The iconoclasm and political purges will also increase in the military, even while the armed services starve for lack of competent manpower. One could easily imagine that American soldiers who fought in Indian wars, in the Caribbean, or against insurrections in former colonial positions such as the Philippines may have their honors posthumously revoked so the Army can pay respect to its new heroes, such as  those who murdered white people in the United States.

There is no mystery about where this process ends. From Haiti to the former Rhodesia, from the slums of South Africa to the wastes of Selma, egalitarianism leads to ruin. Status in democratic societies is determined precisely by one’s ability to escape from the endless drift toward entropy. The destruction appeases no one and settles nothing, because the destruction is the point, born out of resentment. Now that the South is gutted, the iconoclastic spirt will simply seek new targets and accomplices. It will have little trouble finding them.

Some conservatives may moan that this is going too far, but the process is entirely logical. American history is indefensible if one accepts that “white supremacy” is the greatest evil and anti-racism is the highest moral standard. Until conservatives reject those ideas, they can’t complain when the logical consequences follow. Appealing to limited government, the Constitution, or the law is doomed when mob violence, a judge’s whims, or the government’s spite can overturn more than a century of precedent to honor a dead thug.

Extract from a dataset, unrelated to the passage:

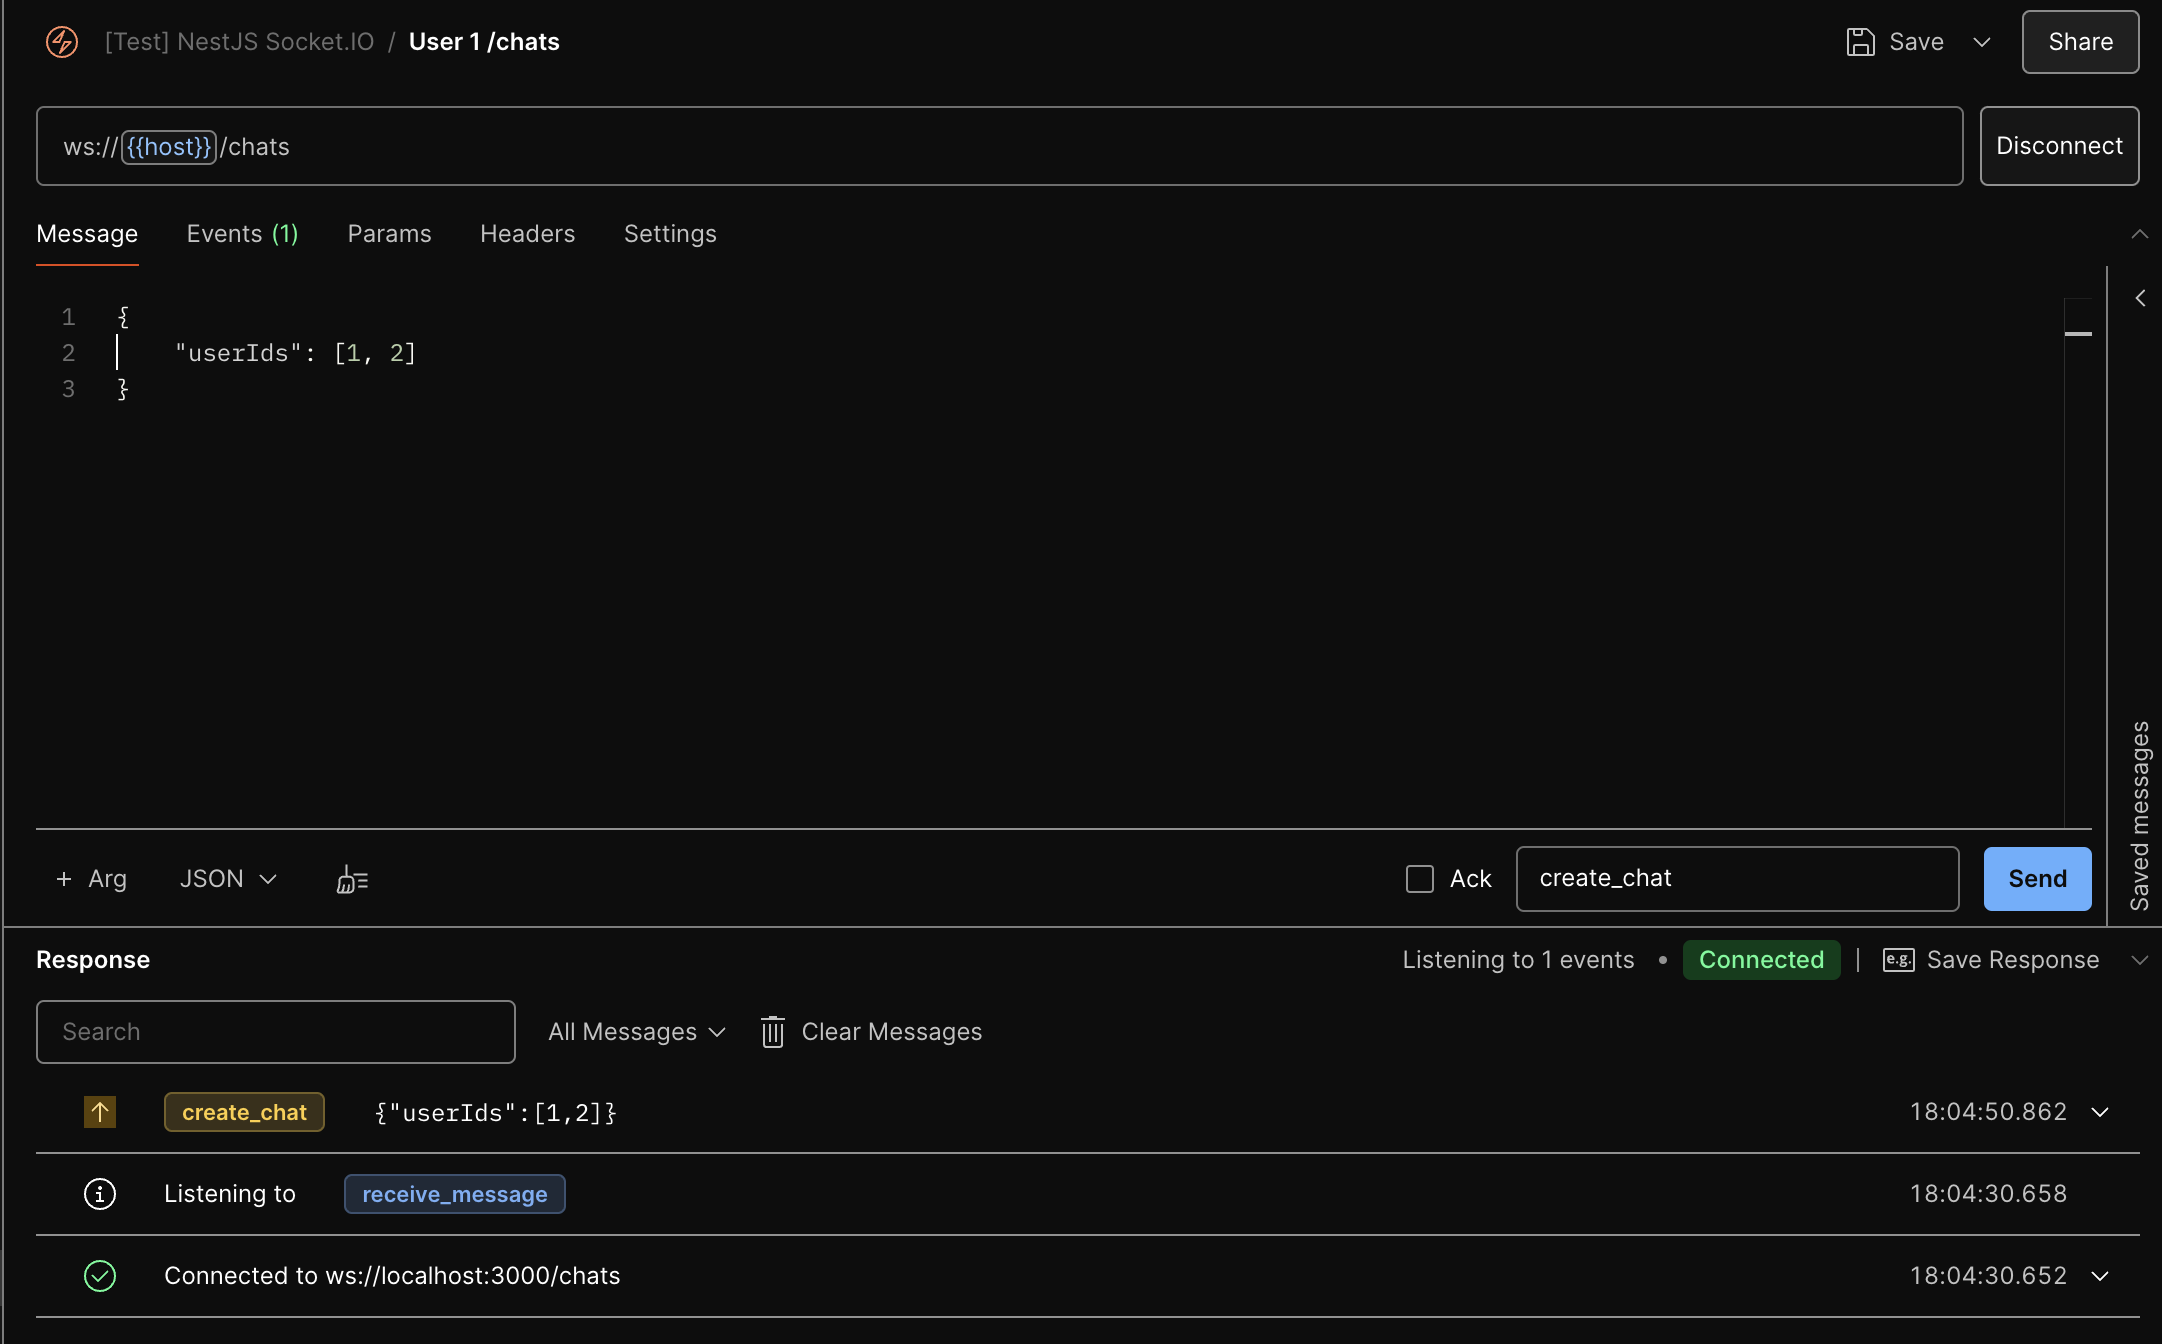Viewport: 2162px width, 1344px height.
Task: Click the Socket.IO request icon in breadcrumb
Action: tap(62, 42)
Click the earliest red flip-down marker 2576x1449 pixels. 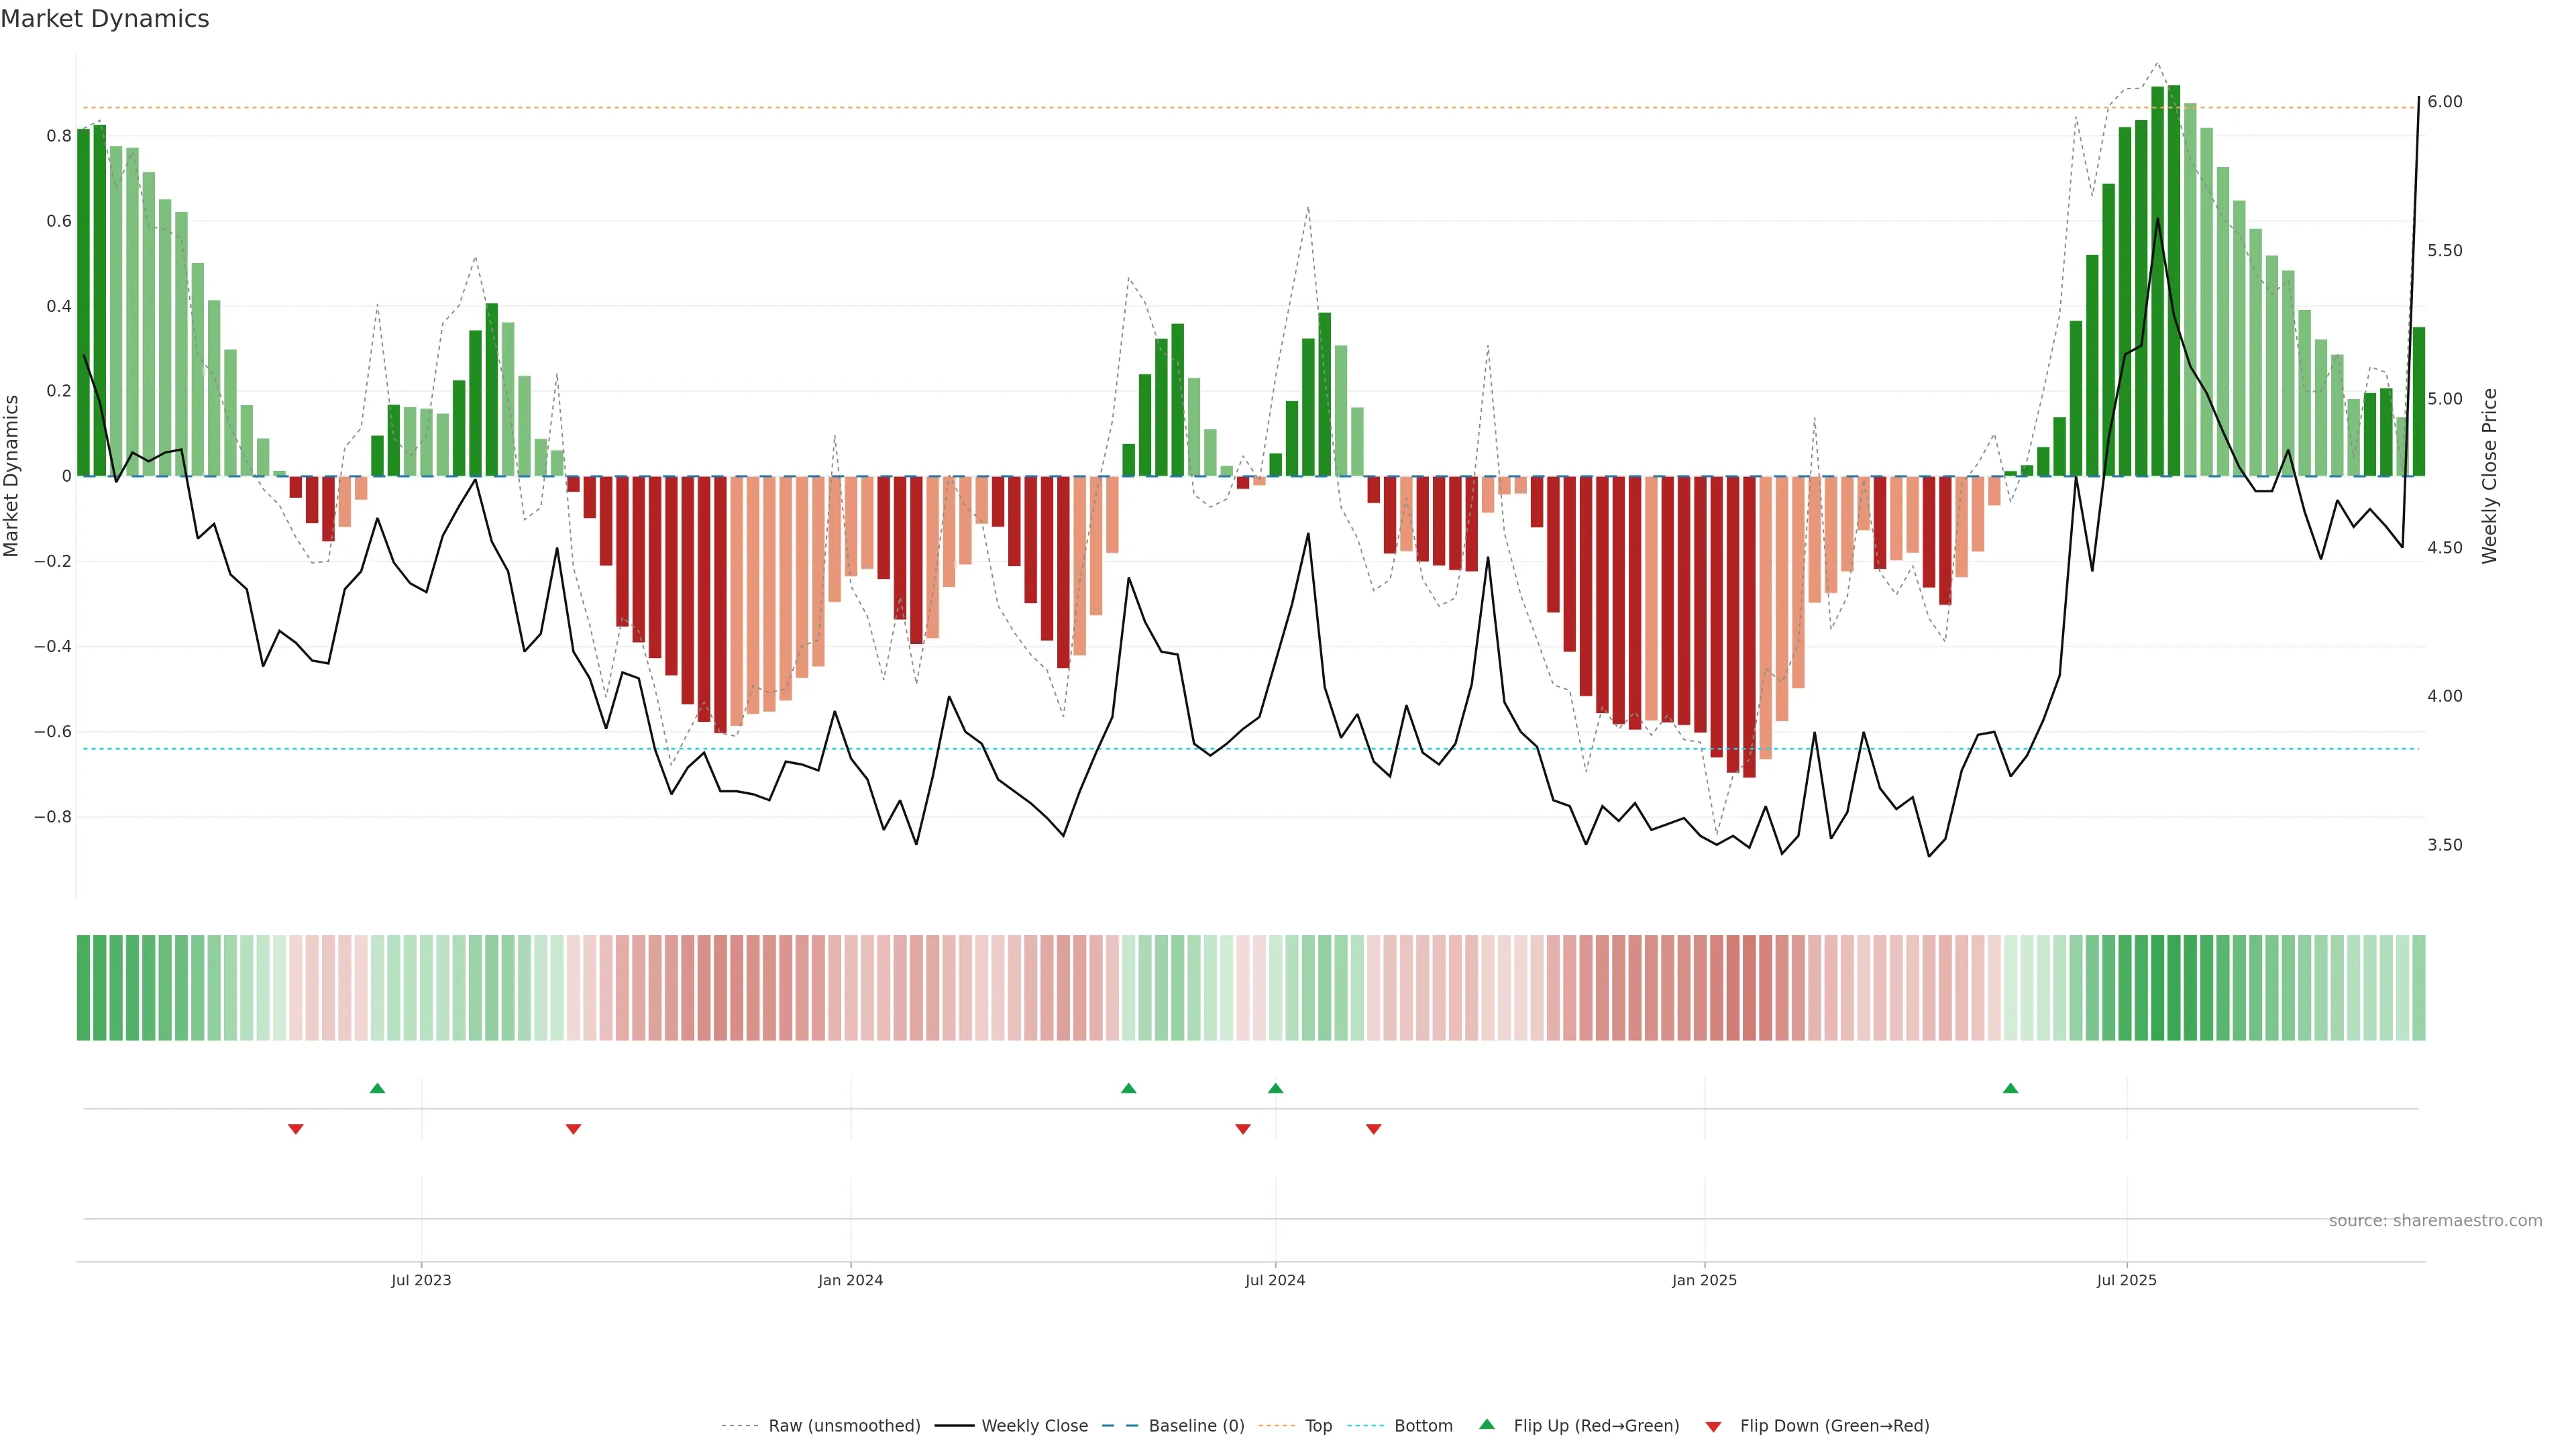click(295, 1129)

There is little hope that conservatives will react when Union officers, former presidents, or military heroes become new targets. Nikki Haley, who more than any other politician set this iconoclasm in motion, is currently in second place in the Republican presidential primary. By necessity, it will require a movement that puts race first. The original “reconciliation” after the Civil War came when Northern and Southern whites recognized that they had common interests and a common fate. It is this unity that contemporary historians and anti-white activists hate. Perhaps that is a sign we should reforge it today.

The destruction of the Reconciliation Memorial is a sign that old America is already dead. Win or lose, something new is coming. We need to make sure it is something that belongs to us and only us, so our descendants never see days like these.